Collected data entries:
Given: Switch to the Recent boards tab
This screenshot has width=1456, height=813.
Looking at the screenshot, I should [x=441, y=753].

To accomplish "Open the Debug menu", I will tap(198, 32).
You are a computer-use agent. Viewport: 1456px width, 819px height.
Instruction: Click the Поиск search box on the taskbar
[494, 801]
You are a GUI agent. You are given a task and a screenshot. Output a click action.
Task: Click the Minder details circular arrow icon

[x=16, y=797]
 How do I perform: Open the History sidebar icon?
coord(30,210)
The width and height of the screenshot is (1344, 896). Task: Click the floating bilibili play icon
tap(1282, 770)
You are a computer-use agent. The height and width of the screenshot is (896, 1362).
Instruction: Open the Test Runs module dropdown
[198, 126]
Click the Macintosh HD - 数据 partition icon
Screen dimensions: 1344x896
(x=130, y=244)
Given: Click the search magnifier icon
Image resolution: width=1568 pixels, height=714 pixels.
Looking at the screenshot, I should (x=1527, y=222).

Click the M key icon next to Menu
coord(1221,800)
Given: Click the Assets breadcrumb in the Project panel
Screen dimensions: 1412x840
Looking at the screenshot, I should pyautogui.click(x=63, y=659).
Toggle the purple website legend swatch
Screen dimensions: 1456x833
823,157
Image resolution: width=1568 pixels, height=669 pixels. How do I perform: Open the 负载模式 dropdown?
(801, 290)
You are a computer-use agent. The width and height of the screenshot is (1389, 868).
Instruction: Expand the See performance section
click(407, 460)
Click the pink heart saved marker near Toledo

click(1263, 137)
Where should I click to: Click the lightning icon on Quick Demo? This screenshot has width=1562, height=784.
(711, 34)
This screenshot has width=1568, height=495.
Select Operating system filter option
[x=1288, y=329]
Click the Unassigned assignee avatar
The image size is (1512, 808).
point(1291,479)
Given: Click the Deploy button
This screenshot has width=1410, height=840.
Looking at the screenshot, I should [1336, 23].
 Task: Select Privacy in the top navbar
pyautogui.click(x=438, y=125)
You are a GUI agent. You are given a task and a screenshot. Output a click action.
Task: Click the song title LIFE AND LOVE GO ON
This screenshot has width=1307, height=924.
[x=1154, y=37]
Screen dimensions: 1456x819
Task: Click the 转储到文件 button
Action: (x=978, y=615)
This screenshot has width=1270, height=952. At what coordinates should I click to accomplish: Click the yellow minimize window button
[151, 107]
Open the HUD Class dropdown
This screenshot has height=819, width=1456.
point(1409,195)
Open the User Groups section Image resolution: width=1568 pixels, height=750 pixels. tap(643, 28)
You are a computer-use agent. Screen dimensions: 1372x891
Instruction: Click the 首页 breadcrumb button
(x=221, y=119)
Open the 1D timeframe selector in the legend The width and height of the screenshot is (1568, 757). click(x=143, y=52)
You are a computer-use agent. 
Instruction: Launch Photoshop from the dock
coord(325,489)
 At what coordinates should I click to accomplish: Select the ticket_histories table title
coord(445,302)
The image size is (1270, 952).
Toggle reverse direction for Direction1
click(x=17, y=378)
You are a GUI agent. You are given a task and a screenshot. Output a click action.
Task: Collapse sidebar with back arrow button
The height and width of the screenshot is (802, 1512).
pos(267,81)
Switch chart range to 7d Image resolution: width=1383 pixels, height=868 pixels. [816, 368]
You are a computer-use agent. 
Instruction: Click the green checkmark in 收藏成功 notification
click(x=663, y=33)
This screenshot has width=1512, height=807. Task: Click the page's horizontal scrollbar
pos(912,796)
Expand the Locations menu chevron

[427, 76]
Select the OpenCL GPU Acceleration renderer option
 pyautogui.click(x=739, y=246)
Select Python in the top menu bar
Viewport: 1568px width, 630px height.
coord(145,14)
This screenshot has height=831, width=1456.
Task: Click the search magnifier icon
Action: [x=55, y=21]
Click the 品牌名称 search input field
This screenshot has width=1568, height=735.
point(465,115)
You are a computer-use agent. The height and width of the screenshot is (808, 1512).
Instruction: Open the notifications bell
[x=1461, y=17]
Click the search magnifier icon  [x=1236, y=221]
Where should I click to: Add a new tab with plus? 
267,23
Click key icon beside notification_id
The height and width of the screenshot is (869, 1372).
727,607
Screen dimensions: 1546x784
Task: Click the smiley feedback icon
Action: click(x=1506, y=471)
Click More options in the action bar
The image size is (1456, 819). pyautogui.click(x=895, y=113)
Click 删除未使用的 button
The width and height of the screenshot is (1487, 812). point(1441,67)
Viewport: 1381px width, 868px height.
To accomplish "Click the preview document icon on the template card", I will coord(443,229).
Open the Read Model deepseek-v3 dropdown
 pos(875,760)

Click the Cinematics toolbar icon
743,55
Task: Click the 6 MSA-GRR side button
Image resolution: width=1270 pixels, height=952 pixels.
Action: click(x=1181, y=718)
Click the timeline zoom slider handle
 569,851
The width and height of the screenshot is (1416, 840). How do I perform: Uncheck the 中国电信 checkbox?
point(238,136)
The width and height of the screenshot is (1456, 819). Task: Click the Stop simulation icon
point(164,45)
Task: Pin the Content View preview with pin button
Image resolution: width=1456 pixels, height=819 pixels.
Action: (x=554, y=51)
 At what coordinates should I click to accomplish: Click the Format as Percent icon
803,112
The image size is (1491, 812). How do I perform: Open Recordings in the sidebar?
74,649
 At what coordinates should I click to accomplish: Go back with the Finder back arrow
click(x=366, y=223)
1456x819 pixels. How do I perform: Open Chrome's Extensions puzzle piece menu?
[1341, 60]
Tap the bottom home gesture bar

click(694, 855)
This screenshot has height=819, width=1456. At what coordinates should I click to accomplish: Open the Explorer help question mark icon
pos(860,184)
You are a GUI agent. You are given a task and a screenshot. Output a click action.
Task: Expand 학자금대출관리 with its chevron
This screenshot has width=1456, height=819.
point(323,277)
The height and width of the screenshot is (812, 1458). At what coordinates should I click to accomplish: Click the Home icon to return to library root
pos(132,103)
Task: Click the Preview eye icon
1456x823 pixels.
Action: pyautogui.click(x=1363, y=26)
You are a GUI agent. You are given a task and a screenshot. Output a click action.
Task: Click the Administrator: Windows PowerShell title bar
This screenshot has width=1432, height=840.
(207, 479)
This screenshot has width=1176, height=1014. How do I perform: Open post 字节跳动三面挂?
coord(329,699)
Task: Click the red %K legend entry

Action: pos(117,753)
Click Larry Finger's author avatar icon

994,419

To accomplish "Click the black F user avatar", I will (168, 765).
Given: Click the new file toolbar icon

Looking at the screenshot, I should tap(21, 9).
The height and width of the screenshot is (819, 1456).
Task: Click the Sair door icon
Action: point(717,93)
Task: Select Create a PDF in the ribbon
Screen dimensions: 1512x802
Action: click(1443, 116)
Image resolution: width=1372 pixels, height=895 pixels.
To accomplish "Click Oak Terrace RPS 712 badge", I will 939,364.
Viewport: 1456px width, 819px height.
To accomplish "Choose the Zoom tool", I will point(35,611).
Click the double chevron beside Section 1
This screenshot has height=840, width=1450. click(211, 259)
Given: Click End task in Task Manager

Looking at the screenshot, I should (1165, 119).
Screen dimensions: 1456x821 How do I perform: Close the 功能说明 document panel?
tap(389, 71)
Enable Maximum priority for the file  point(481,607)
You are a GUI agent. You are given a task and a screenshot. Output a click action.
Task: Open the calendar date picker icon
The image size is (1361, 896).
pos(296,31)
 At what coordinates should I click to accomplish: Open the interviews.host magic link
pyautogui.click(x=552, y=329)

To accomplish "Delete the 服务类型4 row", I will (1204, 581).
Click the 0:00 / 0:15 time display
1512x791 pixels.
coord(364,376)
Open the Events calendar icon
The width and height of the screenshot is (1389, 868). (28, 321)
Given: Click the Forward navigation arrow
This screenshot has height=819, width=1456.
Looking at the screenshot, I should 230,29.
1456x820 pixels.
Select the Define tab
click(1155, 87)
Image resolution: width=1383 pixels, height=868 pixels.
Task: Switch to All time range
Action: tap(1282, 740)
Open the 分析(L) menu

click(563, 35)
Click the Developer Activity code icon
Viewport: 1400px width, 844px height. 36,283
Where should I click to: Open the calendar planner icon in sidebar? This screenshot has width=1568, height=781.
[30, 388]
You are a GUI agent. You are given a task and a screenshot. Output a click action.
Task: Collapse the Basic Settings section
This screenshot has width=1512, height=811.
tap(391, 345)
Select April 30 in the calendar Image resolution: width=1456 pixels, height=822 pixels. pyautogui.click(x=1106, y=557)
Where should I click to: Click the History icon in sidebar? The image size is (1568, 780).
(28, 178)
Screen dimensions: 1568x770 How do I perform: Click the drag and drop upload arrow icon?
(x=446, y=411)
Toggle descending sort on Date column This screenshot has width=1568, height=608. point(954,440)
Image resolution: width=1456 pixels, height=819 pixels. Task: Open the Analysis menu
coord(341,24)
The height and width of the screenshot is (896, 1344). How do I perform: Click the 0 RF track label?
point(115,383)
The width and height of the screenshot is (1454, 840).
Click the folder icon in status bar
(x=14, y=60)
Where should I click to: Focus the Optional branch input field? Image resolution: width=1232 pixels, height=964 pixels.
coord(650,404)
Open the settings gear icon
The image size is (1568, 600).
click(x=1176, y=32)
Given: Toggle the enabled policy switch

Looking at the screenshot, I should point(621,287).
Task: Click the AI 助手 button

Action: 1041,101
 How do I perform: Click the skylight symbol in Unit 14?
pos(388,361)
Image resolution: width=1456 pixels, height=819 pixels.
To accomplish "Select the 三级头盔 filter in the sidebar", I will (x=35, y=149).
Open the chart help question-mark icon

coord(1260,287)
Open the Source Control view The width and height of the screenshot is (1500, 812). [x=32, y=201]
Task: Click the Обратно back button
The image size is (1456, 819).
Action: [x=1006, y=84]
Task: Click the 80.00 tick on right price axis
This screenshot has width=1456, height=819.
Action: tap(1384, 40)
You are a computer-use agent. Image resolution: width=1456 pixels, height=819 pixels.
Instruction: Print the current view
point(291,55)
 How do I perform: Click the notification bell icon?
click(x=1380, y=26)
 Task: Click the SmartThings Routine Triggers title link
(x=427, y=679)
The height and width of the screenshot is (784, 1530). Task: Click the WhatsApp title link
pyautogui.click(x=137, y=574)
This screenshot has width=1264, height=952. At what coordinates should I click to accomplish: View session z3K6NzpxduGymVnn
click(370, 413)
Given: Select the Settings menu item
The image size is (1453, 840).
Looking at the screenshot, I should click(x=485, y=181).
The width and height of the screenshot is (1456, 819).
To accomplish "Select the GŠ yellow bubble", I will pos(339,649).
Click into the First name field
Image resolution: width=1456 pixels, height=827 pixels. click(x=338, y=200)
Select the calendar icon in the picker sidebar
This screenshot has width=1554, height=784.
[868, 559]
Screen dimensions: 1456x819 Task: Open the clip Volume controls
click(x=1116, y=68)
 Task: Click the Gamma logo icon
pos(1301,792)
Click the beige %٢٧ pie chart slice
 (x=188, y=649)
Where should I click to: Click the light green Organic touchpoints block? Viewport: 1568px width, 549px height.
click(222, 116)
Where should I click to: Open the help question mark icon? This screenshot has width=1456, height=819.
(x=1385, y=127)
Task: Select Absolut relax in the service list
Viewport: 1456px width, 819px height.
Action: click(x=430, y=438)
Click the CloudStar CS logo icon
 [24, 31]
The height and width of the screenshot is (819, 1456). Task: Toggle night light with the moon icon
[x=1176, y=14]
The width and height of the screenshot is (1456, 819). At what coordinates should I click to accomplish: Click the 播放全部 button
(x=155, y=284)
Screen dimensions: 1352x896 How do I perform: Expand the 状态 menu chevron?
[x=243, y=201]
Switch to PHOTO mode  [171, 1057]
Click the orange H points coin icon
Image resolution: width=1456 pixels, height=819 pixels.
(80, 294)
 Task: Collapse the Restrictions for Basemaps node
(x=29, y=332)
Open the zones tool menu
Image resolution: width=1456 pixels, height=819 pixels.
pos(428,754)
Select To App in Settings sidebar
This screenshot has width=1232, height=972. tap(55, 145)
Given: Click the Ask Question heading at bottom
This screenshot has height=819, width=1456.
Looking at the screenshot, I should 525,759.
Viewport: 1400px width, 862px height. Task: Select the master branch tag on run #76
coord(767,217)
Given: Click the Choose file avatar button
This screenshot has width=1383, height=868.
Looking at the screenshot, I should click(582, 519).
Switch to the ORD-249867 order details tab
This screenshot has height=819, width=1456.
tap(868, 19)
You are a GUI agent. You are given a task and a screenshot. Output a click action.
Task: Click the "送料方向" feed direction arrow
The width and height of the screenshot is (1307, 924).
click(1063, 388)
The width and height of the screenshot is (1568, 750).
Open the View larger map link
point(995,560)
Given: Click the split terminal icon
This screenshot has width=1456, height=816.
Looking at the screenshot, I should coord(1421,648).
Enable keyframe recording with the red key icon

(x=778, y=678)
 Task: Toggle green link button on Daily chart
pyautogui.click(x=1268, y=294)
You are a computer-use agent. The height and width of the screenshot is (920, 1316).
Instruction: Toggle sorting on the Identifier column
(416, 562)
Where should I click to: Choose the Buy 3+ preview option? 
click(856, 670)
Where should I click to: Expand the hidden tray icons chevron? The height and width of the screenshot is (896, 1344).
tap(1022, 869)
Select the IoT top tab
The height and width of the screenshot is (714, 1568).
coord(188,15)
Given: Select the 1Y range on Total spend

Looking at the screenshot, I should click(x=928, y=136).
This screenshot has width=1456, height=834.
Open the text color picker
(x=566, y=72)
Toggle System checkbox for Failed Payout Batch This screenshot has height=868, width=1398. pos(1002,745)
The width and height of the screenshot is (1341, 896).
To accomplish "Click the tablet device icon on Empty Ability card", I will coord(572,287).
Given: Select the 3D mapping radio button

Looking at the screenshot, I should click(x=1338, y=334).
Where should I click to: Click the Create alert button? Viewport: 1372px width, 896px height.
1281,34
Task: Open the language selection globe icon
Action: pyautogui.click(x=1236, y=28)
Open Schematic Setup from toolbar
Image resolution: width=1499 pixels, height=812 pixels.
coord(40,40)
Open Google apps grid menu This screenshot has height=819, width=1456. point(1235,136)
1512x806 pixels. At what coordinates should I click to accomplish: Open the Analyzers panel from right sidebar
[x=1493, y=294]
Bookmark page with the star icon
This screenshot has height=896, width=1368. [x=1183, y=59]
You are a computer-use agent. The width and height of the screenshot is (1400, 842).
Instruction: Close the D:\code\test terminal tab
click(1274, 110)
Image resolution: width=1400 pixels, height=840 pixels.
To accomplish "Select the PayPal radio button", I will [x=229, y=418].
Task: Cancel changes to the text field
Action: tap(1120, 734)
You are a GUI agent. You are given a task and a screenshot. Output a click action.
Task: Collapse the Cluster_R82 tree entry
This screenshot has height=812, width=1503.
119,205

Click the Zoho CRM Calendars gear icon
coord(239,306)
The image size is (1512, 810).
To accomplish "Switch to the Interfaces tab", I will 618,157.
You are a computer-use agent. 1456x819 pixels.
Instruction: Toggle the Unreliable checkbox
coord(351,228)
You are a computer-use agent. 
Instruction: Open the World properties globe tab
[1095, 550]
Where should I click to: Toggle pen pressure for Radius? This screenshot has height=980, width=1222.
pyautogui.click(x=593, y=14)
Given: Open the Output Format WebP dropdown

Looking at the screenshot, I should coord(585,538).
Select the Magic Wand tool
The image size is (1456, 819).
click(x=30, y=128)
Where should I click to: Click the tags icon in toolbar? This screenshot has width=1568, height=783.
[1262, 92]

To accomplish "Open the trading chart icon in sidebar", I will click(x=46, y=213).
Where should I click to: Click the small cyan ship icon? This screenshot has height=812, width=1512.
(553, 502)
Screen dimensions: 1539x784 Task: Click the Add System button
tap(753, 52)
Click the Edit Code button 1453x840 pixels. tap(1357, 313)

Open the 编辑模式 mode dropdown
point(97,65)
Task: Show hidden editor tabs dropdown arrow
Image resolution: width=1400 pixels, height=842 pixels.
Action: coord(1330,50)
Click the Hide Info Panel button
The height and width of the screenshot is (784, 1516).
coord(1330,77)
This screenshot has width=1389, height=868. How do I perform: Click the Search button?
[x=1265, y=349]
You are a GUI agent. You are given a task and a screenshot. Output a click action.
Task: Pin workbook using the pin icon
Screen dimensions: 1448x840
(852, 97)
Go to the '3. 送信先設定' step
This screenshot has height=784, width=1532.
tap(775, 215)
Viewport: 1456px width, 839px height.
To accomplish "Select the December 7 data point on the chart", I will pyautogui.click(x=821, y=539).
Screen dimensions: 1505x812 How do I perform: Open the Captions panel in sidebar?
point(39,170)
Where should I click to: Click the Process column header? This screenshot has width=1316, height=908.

Aim of the exercise: From the line containing "Screen dimensions: 1505x812" through the last line of the entries above, print each line exactly as it stands.

Answer box:
Screen dimensions: 1505x812 How do I perform: Open the Captions panel in sidebar?
point(39,170)
Where should I click to: Click the Process column header? This screenshot has width=1316, height=908.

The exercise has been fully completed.